Latest figures* reveal that management companies have boosted their service charges by up to 33%over the same period in some cases, significantly contributing to the rise in the volume of disputes.
Freeholders use service charges to cover the cost of providing certain services such as the maintenance and upkeep of the building and its communal areas, including gardens, lifts and corridors, as well as repairs, cleaning and insurances.
The figures show that the average flat owner pays £1,863 in service charges every year, more than £45,000 over the course of a typical 25 year mortgage. Interestingly the service charges for new build flats are 96% higher than for older properties at £2,777. New builds are also subject to higher ground rents, with the average flat commanding £371 in ground rent, compared to £327 for properties built before 2016.
Service charges differ dramatically between developments. Indeed, a new build in Croydon, coming on stream later this year, will see flat owners pay £1.55 per square foot in service charges, while a development in nearby Lambeth (due for completion in 2017), will charge a staggering £7 per square foot in service charges.
Mark Chick, a Director at ALEP who also heads up the Landlord and Tenant team at Bishop & Sewell, comments: “Above all leaseholders (flat owners) need to remember that they do have rights and there are organisations on hand to deliver advice. Before purchasing a leasehold property, buyers need to consider the level of service charges and how it is going to affect the long-term capital costs of ownership. It is important to keep in mind that this may have a significant impact on their overheads in the long run.”

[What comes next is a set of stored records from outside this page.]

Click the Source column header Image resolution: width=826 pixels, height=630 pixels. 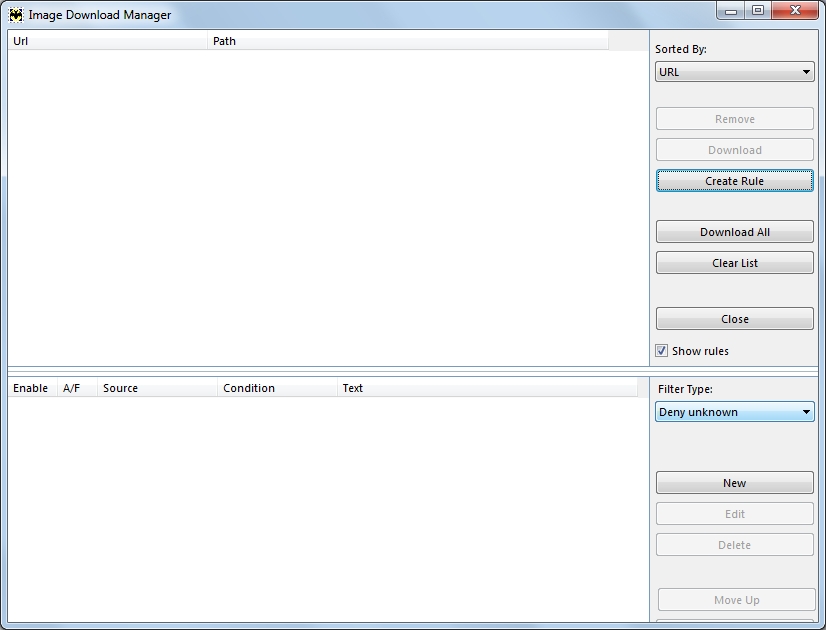click(157, 388)
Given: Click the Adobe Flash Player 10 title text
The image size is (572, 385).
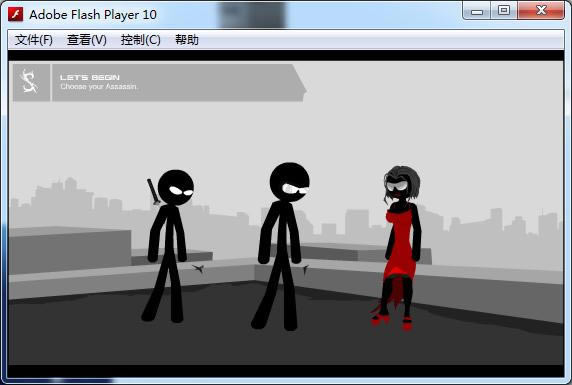Looking at the screenshot, I should pos(93,15).
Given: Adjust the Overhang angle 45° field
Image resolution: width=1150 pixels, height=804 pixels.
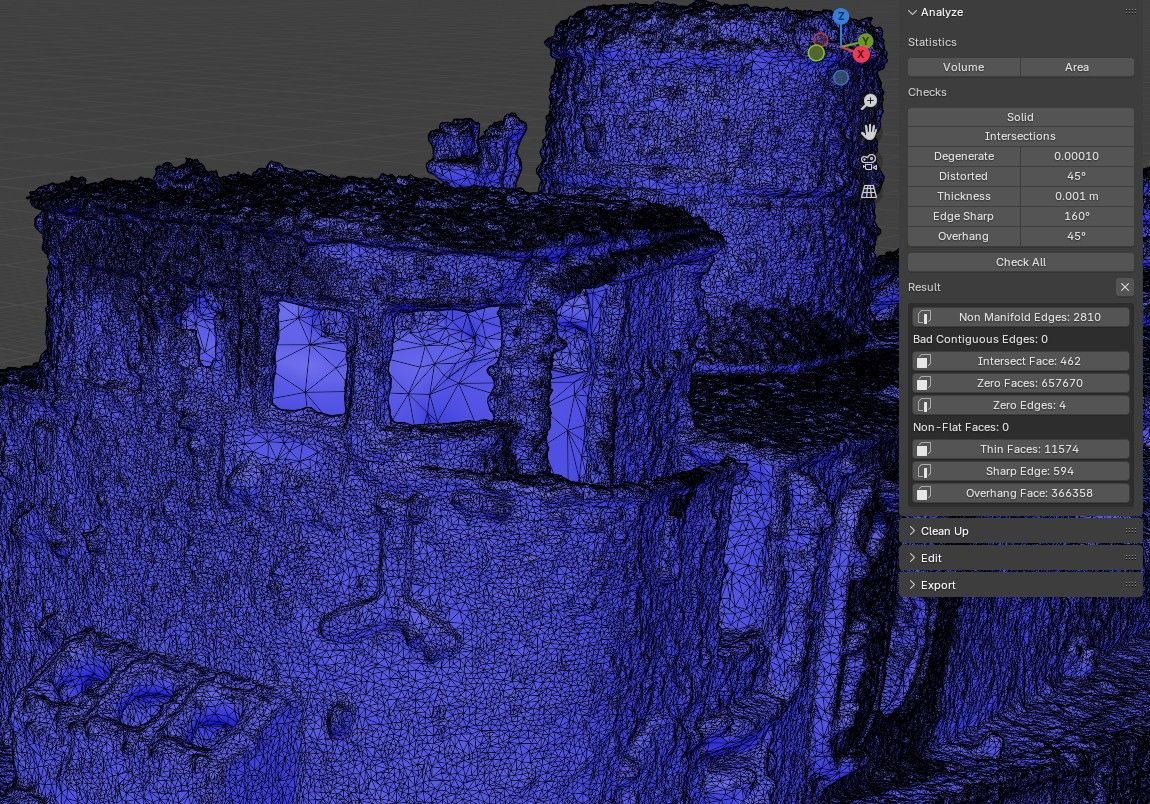Looking at the screenshot, I should (1077, 236).
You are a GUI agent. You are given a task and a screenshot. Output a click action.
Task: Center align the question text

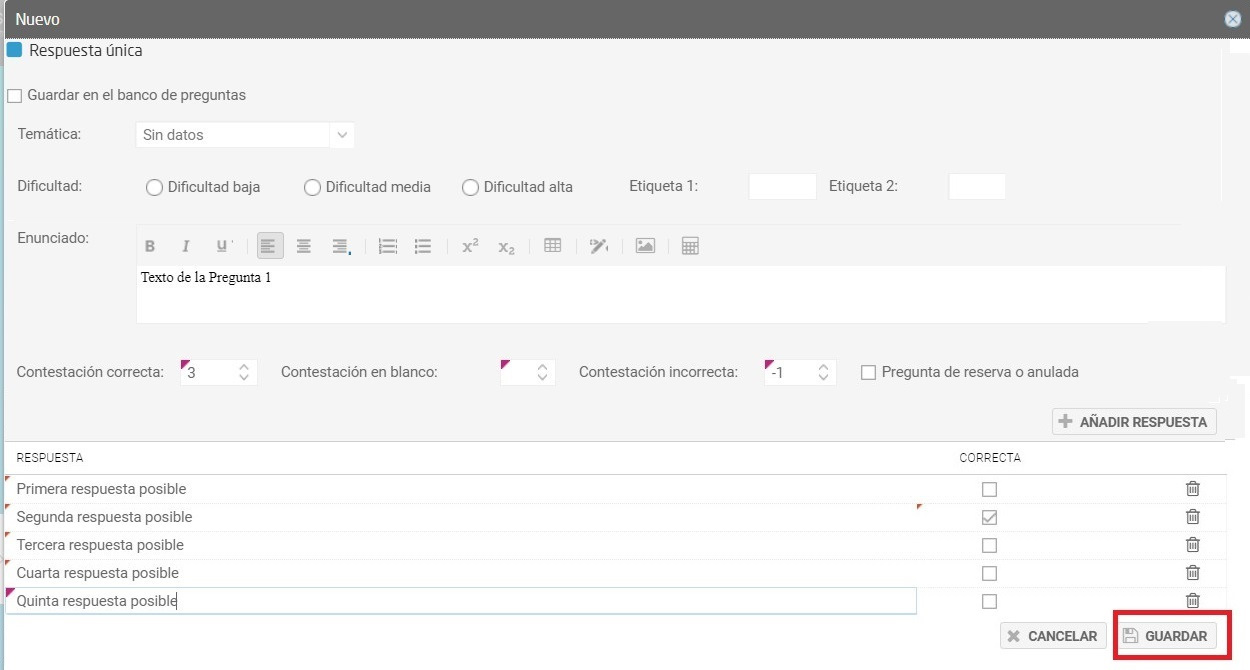[x=304, y=246]
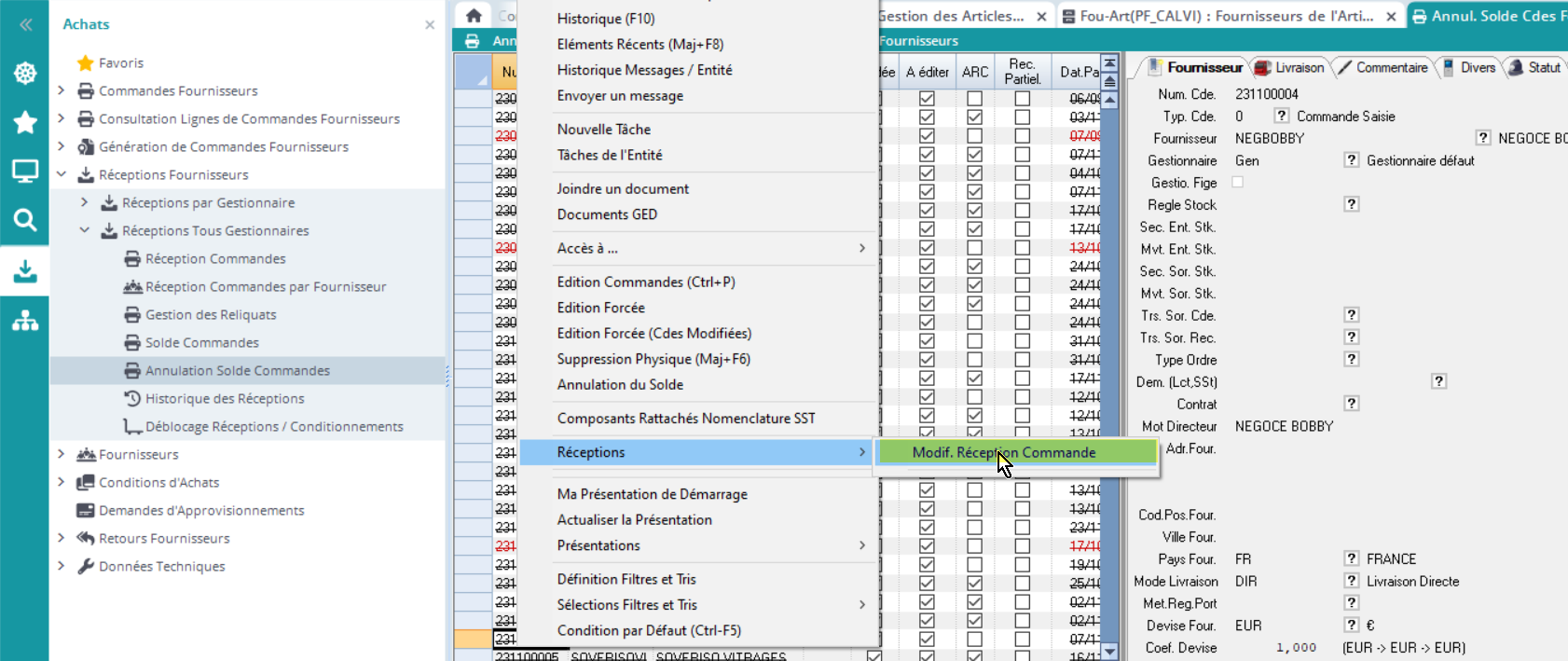Open the search magnifier in sidebar
Viewport: 1568px width, 661px height.
(25, 220)
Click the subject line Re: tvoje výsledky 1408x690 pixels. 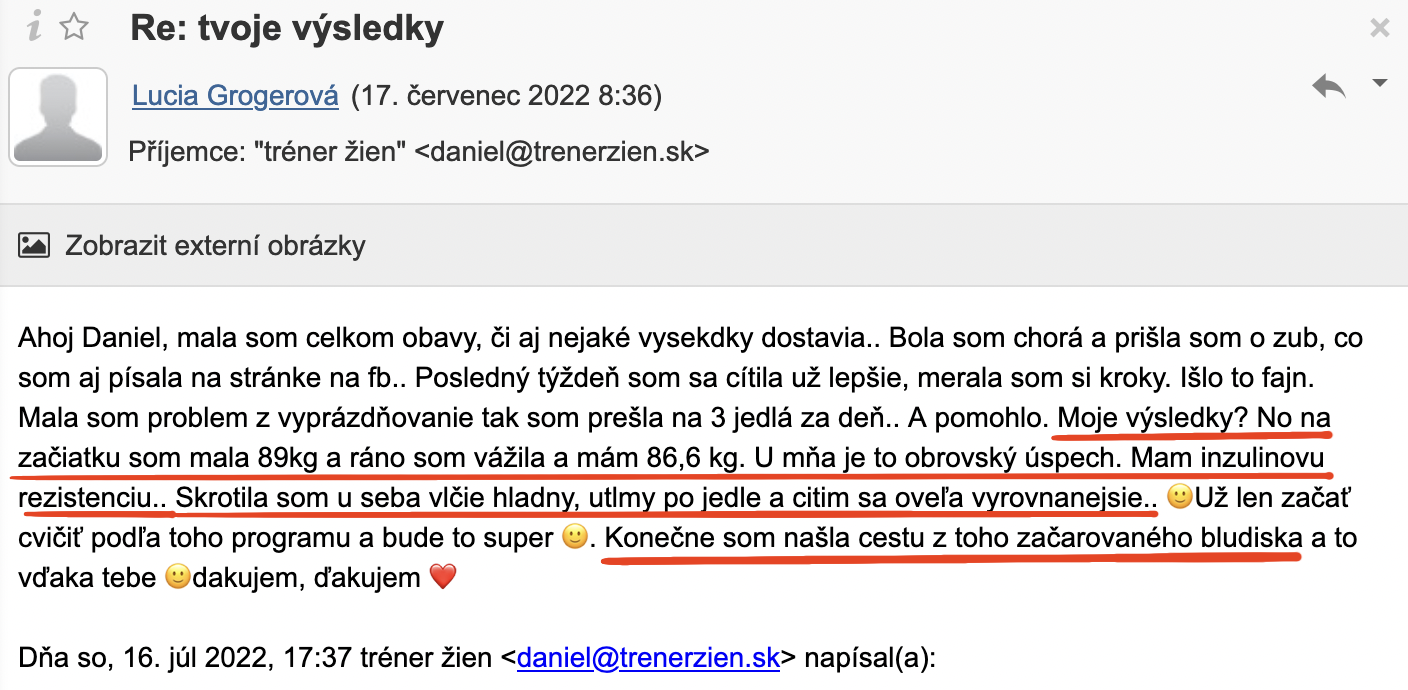click(287, 28)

Developers of new build properties often incorporate high end amenities such as swimming pools, cinema rooms and 24-hour concierge services into new projects. In many cases these facilities are completed after flat owners move into their properties, but once the facilities come online they can cause service charge rates to rise.

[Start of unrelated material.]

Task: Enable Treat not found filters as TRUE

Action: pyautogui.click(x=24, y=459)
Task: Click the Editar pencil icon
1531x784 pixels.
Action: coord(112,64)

Mark continues: “Those looking to purchase a leasehold flat need to be very careful about a development’s specification. By undertaking thorough research, leaseholders can ensure that there are not going to be any ‘hidden costs’ with regards to service charges as it is unlikely they will be able to renegotiate a new contract once these changes take place.”
To negate the threat of any landlord / tenant disputes (freeholder/leaseholder), ALEP recommends that freeholders present clear, transparent details about the property’s service charges and ground rents to current and prospective flat owners.

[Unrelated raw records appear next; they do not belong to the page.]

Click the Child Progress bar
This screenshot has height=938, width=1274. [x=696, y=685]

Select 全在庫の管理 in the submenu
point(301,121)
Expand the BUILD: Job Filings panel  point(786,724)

The Disclosures Act 2014 states agents and owners of property now have a very clear legal responsibility to report any facts that relate to their property, including service charges and ground rents. The Act ensures obligation lies with the seller and their agents to reveal any information that is likely to have an impact on the value of a property or the buyer’s enjoyment of the property.
Mark Loveday, Barrister at Tanfield Chambers advises landlords (freeholders) to keep three points in mind with regards to service charges: “Firstly, the landlord (freeholder) or management company can only demand service charges strictly in accordance with the terms of the lease of the individual flat. For example, if the lease says that service charges must be certified by an independent accountant, the landlord (freeholder) may not demand the service charges unless the certificate has been obtained.
“Secondly, there is a great deal of legislation which protects leaseholders and frequently imposes obligations on the landlord or management company. The principal legislation is the Landlord and Tenant Act 1985 which, amongst other things, states service charges must be reasonable. Landlords (freeholders) should familiarise themselves with their own rights as well as the rights of their tenants (leaseholder/flat owner).
“Finally, professional managing agents are governed by strict codes of conduct, for example the RICS Residential Service Charge Management Code. If they fail to abide by the terms of the code then they lay themselves open to legal proceedings. Above all, landlords (freeholders) need to ensure that service charge costs (and how often they’ll be collected) are signposted upfront to leaseholders.”
In certain cases, disputes will escalate to tribunal. Tribunals have the jurisdiction to do various things such as determine service charges and enforce restrictions or allow a majority of flat owners to take over the management of a building. Indeed, figures between 2004 and 2013 show that service charge and management claims in tribunals more than doubled in that period.